Спектакль играется на сгустке актерской энергии в едком трагикомическом ключе. Невесомая простейшая сценография Александра Орлова и нарочито несложная видеографика Максима Юрака делают мизансцены почти условными. Мгновенно меняются минимум предметов реквизита, оконные рамы невесомо парят в воздухе (а за окнами этими то дождь, то снег, и тянутся цветы герани за оконный переплет). Скрип старых лестниц и дверей, звон разбитого стекла, песни Леонида Утесова и репортажи Николая Озерова из радиоприемника, прочие шумы, звуки и голоса отданы «на откуп» фонограмме.
Актеры Театра комедии, как всегда, работают ровно, идут ноздря в ноздрю. Но в «Старом доме» харизма совершенно зашкаливает у двоих: у Ирины Цветковой и Сергея Кузнецова, которые играют семейную пару Глебовых — родителей главной героини. К тому же им есть что играть во всю силу своего темперамента: с их персонажами происходит самый яркий кульбит. В первом действии Зинаида Семеновна у Цветковой — забитая, почти бессловесная женщина-тень. Образ усилен костюмом (а у художника Ирины Чередниковой все костюмы — говорящие), превращающим ее в сухонькую убогую старушку. Максим Ферапонтович у Кузнецова — напротив, здоровенное громоподобное существо. Это альфасамец, домашний тиран и деспот, да еще и запойный алкоголик, на котором едва сходится форменная одежда.
Во втором действии Глебова-отца хватает удар, и вот уже он лежит немощным инвалидом, бессловесной тряпочкой, а затем умирает на руках у дочери (у Саши, похоже, стокгольмский синдром). Зато у Глебовой-матери жизнь только начинается: она обретает свободу от семейного абьюзера, расцветает, облачается в ярчайшие наряды (у нее теперь бросовый гардероб — оммаж 100-летней иконе стиля Айрис Апфель) и пускается во все тяжкие. Преображения эти сделаны жирно, но безгранично обаятельно, и срывают овации.
Супруги Крыловы тоже существуют на контрасте, только здесь Павел Иванович у Андрея Толшина — типичный подкаблучник, внутри которого сжимается пружина, а Наталья Ткаченко делает свою Таисию Петровну невротичкой, эмоционально распущенной манипуляторшей, которая тараторит, как пулемет, и давит, как асфальтовый каток.
Все жильцы старого дома почти не способны слушать и слышать друг друга. Один только Олег завороженно внимает соседке Юлии Михайловне, ошибочно принимая ее корректность, мудрость и, как следствие, адекватное поведение за свой романтический идеал.
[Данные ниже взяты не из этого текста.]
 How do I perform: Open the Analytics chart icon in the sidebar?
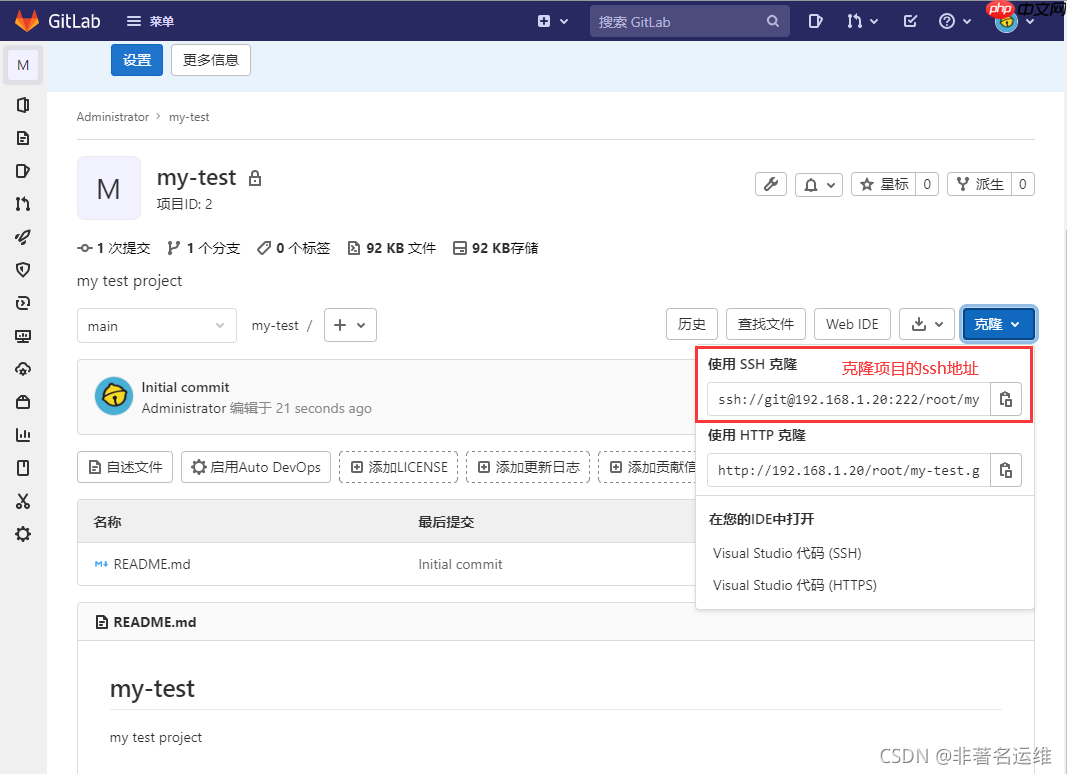click(23, 434)
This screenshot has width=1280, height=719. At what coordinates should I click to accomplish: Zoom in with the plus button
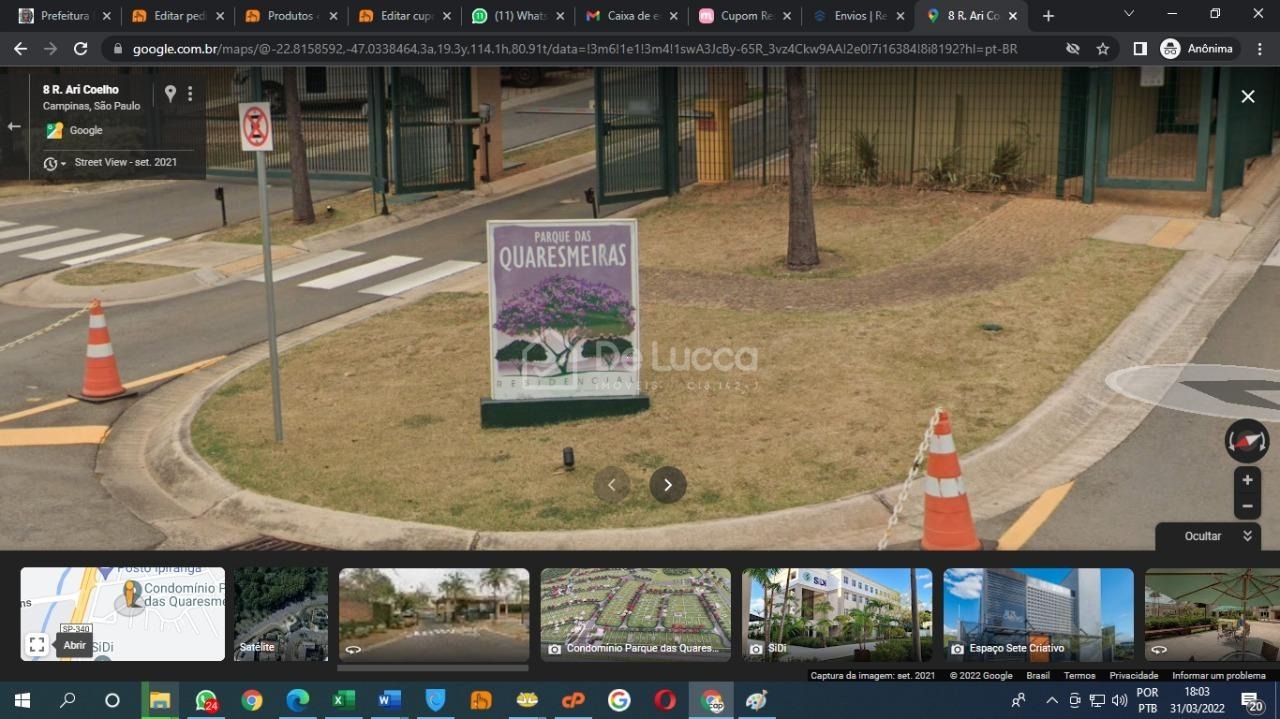pyautogui.click(x=1247, y=480)
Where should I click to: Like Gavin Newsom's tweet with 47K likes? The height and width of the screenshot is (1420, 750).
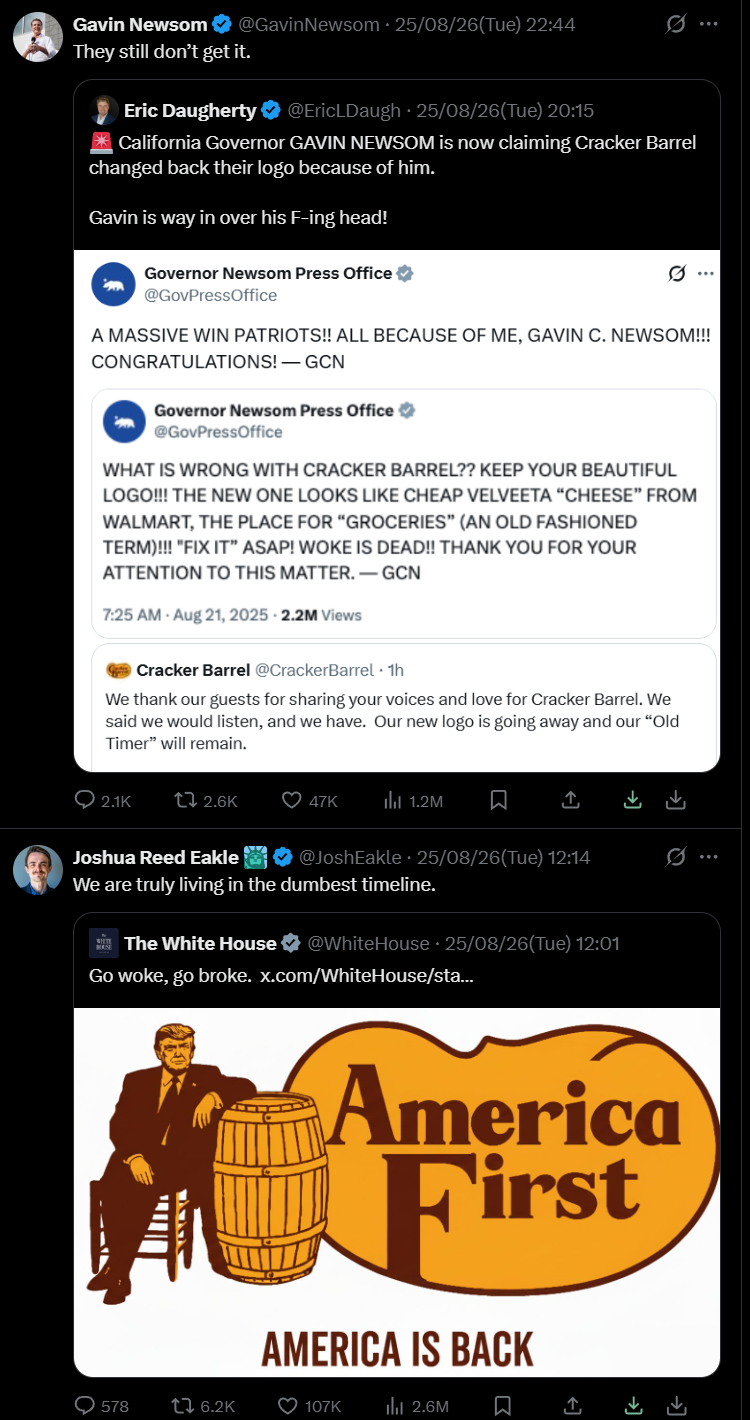click(x=292, y=800)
У Казанцева она профессионально печатает на машинке, а у Казаковой — играет на фортепиано Шопена, Шостаковича и Дебюсси (музыкальное оформление Владимира Бычковского), и владение инструментом придает образу благовоспитанной дамы еще больше очарования.
Впрочем, однозначно положительных и отрицательных героев здесь нет. Протагонисты и антагонисты перемешаны. Их категоричность — на грани абсурда, осторожность — на грани паники, а требовательность — по гамбургскому счету. И если пьеса грустит о том, кто и как справился (или нет) со своей жизнью, то стоп-кадр финала спектакля оставляет зрителю шанс: ставит жизнь на красноречивую паузу — как раз между воспоминаниями и надеждой.